Drop the images, then output the listing exactly.

◆ ◆ ◆ ◆

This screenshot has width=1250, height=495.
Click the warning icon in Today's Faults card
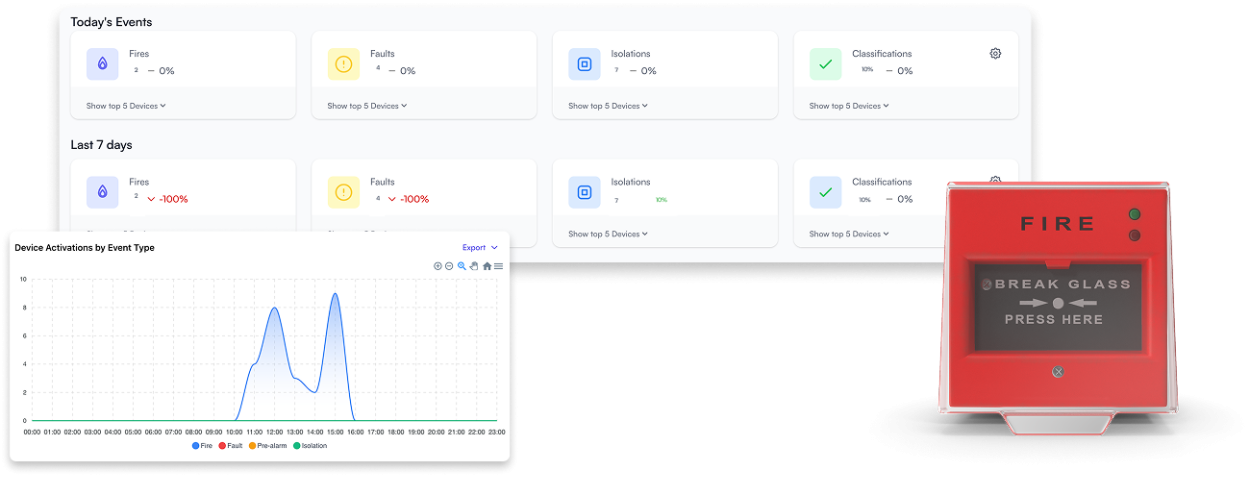click(x=344, y=64)
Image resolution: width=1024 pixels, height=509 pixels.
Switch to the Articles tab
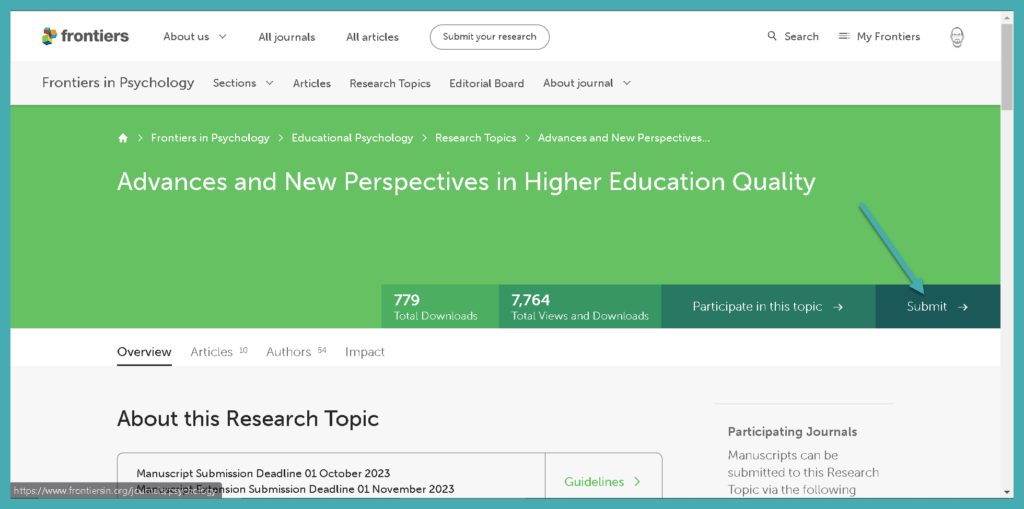tap(212, 352)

◆ ◆ ◆ ◆

EXERCISE ANSWER:
This screenshot has width=1250, height=495.
Click the warning icon in Today's Faults card
click(x=344, y=64)
Image resolution: width=1024 pixels, height=509 pixels.
Switch to the Articles tab
tap(212, 352)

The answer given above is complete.